Mereka mencatat bahwa bom diameter kecil dan JDAM yang dilaporkan disediakan dalam paket tersebut terkait dengan serangan Israel terhadap warga sipil di Gaza.
Pemerintahan Biden juga telah menjadi kritikus paling vokal terhadap keputusan Pengadilan Pidana Internasional (ICC) minggu lalu untuk mengeluarkan surat perintah penangkapan terhadap Netanyahu dan mantan Menteri Pertahanan Yoav Gallant atas tuduhan kejahatan perang yang dilakukan di Gaza.
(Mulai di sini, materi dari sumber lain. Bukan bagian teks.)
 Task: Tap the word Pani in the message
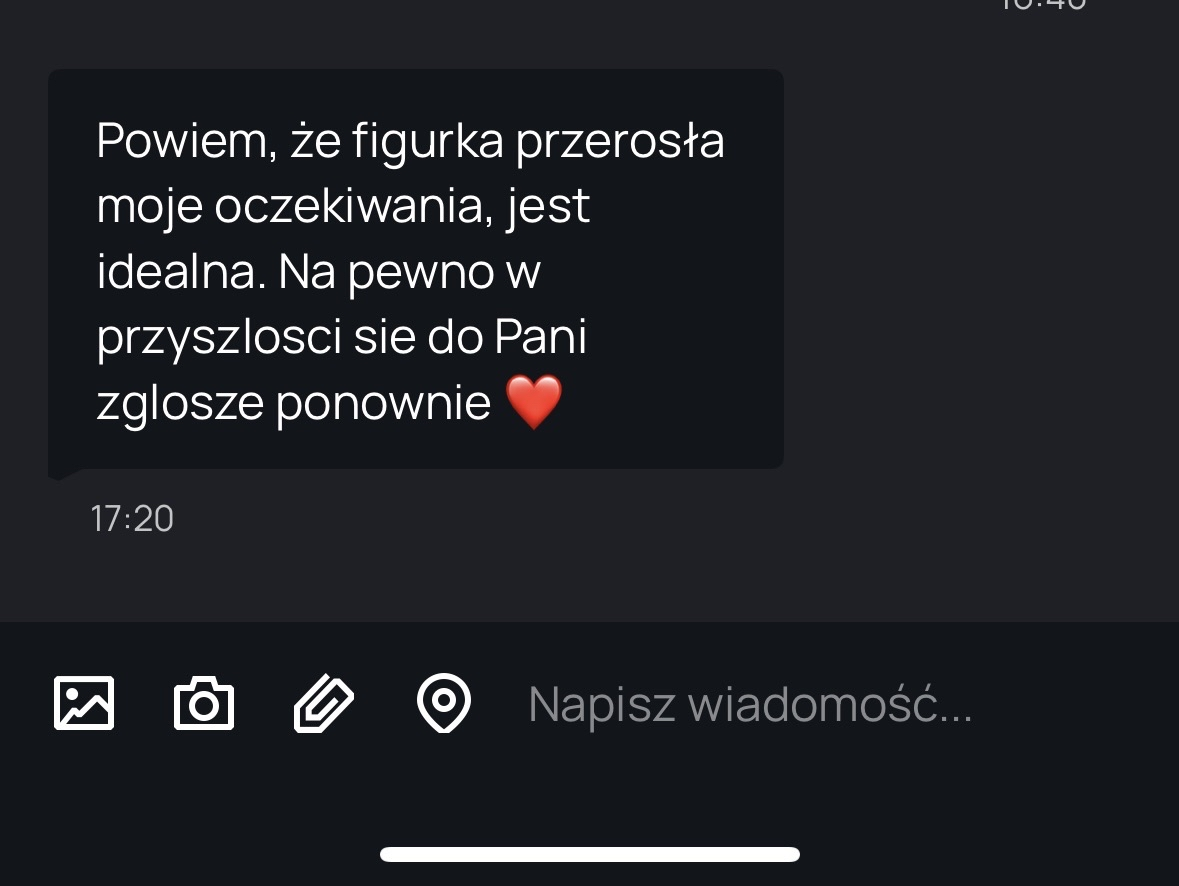[x=541, y=336]
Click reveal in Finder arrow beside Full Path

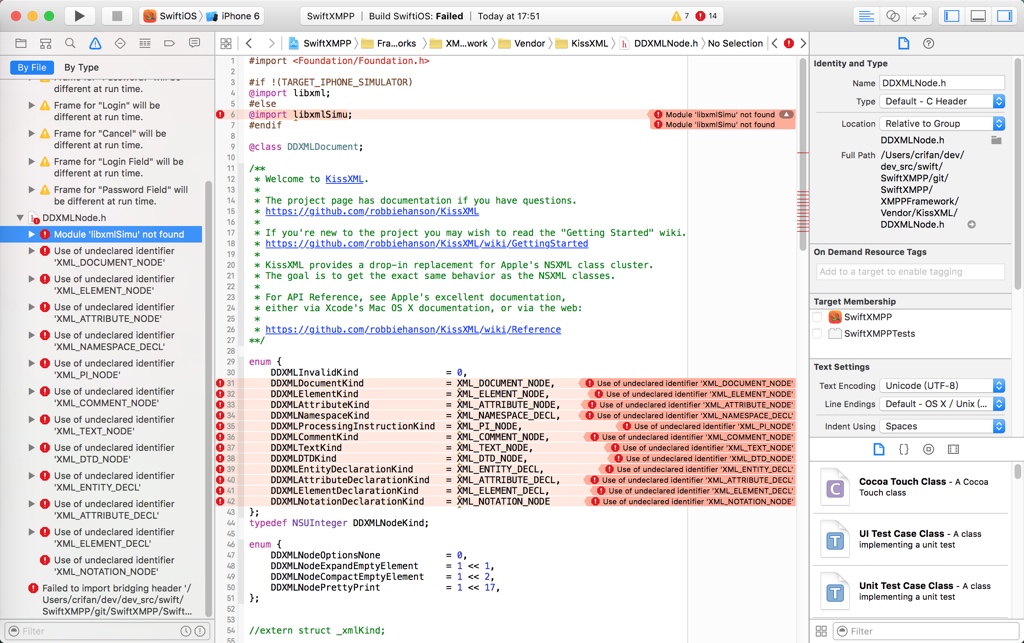point(971,225)
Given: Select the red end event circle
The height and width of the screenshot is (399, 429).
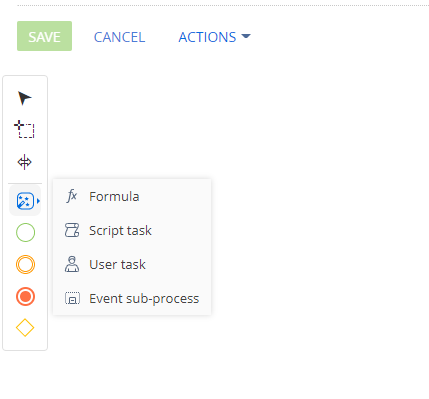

ICC juga mengeluarkan surat perintah penangkapan terhadap pemimpin Hamas Mohammed Deif, yang Israel katakan telah dibunuh.
Dalam sebuah pernyataan, Biden menyebut surat perintah penangkapan terhadap pejabat Israel tersebut “menyinggung” dan berjanji akan “selalu bersama Israel melawan ancaman terhadap keamanannya.” Kantor Netanyahu pada hari Selasa mengatakan akan mengajukan banding atas putusan pengadilan tersebut.
Diharapkan Trump akan mengambil sikap yang lebih provokatif terhadap ICC – dan dalam dukungannya secara keseluruhan terhadap Israel – setelah dia dilantik dengan Partai Republik dalam kontrol baik DPR AS maupun Senat setelah pemilihan 5 November.
Pilihan Trump untuk penasihat keamanan nasional, Wakil Mike Walz, sudah berjanji “tanggapan yang tegas” terhadap ICC dan Perserikatan Bangsa-Bangsa “bulan Januari”.
Senator Republik Lindsey Graham bahkan lebih jauh, berjanji selama kunjungan ke Israel pada hari Rabu untuk mengajukan legislasi yang “akan memberlakukan sanksi terhadap negara mana pun yang mencoba menerapkan surat perintah penangkapan terhadap Israel”.
“Anda bisa menjadi sekutu dekat – Kanada, Inggris, Prancis, Anda sebut namanya – jika Anda menganggap surat perintah penangkapan tersebut sah, maka Anda akan menghadapi perlawanan kuat, bipartisan di Amerika,” kata Graham. “Jadi, bagi dunia, jika Anda mendukung kesalahan ini di ICC, maka Anda akan mengalami kesulitan berbisnis di Amerika dan datang ke Amerika.”
Kantor Netanyahu mengonfirmasi bahwa Graham telah bertemu dengan pemimpin Israel selama kunjungan tersebut.
Kantor Perdana Menteri mengatakan bahwa Graham “memberinya informasi terkini tentang upayanya yang sedang dilakukan di Kongres AS melawan ICC dan negara-negara yang telah bekerja sama dengannya.”